Stated goal
Pull out every line below that contains the string "Where". Match the capitalization.

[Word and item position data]
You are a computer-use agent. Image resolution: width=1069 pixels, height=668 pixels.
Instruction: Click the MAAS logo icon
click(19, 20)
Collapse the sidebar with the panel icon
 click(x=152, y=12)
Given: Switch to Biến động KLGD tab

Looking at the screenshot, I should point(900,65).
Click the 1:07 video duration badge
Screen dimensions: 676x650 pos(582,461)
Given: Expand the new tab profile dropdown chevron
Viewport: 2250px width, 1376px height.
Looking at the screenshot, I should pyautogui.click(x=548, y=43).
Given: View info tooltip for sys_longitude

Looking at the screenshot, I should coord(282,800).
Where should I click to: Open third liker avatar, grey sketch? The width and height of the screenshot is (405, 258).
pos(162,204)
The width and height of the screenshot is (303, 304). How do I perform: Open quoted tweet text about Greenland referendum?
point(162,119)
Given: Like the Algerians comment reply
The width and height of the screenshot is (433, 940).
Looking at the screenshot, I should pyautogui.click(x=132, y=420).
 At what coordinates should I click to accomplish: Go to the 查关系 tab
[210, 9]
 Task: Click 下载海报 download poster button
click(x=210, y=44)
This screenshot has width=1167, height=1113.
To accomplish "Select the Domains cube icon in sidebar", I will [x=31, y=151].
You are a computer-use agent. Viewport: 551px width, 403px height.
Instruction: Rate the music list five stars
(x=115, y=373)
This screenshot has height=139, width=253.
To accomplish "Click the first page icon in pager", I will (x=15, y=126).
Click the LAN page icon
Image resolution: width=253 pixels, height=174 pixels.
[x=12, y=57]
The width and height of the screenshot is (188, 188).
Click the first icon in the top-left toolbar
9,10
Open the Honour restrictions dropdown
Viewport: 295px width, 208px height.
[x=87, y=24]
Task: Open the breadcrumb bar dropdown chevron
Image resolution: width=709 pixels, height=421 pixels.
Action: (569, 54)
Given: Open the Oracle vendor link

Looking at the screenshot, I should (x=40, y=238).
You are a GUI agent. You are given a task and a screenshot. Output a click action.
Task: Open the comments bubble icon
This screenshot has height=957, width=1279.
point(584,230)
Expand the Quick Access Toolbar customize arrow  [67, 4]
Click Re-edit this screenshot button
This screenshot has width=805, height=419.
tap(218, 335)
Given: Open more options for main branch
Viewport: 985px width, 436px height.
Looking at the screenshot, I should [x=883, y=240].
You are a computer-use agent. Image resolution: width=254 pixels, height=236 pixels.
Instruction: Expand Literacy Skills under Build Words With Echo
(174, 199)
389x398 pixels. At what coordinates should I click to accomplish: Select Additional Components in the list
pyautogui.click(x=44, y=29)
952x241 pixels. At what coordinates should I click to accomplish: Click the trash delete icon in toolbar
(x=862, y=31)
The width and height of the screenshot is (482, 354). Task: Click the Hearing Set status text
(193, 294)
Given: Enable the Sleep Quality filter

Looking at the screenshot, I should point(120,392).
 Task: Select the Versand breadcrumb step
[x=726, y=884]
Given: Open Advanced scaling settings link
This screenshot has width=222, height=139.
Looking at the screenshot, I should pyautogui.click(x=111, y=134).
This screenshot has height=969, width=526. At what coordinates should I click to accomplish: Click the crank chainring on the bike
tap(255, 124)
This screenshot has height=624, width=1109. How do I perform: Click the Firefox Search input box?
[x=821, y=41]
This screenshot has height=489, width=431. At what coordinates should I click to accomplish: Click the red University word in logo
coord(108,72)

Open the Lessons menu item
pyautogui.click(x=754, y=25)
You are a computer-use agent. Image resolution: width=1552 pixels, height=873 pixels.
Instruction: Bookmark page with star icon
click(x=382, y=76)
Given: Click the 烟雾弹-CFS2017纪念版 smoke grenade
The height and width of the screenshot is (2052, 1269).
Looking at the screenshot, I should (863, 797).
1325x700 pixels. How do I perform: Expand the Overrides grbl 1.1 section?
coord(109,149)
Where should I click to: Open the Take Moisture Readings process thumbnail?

The response
Where should I click to: Open third liker avatar, grey sketch? The width and height of the screenshot is (405, 258).
Where should I click to: Open the Take Moisture Readings process thumbnail?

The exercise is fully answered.